Aan de kaarten van de Cultuurhistorische Hoofdstructuur Zuid-Holland valt af te lezen dat de zuidelijke helft van het plangebied van Wateringse Veld-Zuid – aangegeven met een lichtgrijze tint – overwegend een lage kans op archeologische sporen kent. Volgens de kaart met de gecombineerde waarden is er binnen het donkergrijs aangeduide gedeelte ter hoogte van de vroegere loop van de Gantel (ter hoogte van het Oosteinde en iets ten noorden daarvan) een zeer grote kans op archeologische sporen. In het grijze gebied ertussen (Parkbuurt Oosteinde, het noordelijke deel van Eilanden en het deel van Lage Veld ten noorden van de Middenweg) bestaat een redelijke tot grote kans op archeologische sporen. De locatie van de 17e-eeuwse boerderij aan de Rijnerwatering is aangeduid als een terrein van hoge archeologische waarde. Voorafgaand aan de bouw van Wateringse Veld zijn dan ook vanaf 1996 verschillende archeologische opgravingen gedaan.

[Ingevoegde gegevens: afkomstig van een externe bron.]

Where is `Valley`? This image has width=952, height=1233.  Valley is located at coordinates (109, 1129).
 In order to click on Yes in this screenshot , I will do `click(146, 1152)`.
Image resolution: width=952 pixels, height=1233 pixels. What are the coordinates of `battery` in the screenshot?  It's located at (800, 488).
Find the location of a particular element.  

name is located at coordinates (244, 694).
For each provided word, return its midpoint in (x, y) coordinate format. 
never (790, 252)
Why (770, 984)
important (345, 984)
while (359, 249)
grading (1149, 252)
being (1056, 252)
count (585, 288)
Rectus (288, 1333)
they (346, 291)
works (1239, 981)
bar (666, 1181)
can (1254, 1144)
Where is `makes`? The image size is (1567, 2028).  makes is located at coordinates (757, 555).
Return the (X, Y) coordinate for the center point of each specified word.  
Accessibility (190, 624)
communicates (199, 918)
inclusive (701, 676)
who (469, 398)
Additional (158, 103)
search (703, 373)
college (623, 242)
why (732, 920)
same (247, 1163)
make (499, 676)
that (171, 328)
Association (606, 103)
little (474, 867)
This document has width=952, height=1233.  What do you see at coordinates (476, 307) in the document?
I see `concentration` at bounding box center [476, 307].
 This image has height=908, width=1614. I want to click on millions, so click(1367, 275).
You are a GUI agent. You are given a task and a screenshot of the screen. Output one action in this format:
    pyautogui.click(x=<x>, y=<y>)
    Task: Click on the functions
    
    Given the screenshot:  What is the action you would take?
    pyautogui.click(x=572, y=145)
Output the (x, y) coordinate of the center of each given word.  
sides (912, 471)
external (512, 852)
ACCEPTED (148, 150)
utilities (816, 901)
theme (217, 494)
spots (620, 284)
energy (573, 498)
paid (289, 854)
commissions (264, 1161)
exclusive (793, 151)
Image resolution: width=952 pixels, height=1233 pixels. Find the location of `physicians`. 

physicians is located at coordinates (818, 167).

Binnen Parkbuurt Oosteinde is voor de aanvang van de bouwactiviteiten een inventariserend onderzoek verricht dat 8 vindplaatsen opleverde. Vier daarvan stammen uit het neolithicum, de vier andere uit de ijzertijd en de Romeinse tijd. Een aantal vondsten werden opgegraven omdat ze in verband met de inrichting tot woongebied niet behouden konden blijven. Voor de Oud- en Nieuw-Wateringveldsche Polder bestond voor het bouwrijp maken ervan de verwachting dat in dit gebied alleen neolithische vindplaatsen zouden worden aangetroffen. In het Oosteinde en omgeving werden vondsten uit de Late IJzertijd of de Romeinse tijd verwacht. Het gebied ten zuiden van de Middenweg werd een laag archeologisch potentieel toegedicht. Vindplaatsen werden lager dan 4 meter beneden NAP niet verwacht.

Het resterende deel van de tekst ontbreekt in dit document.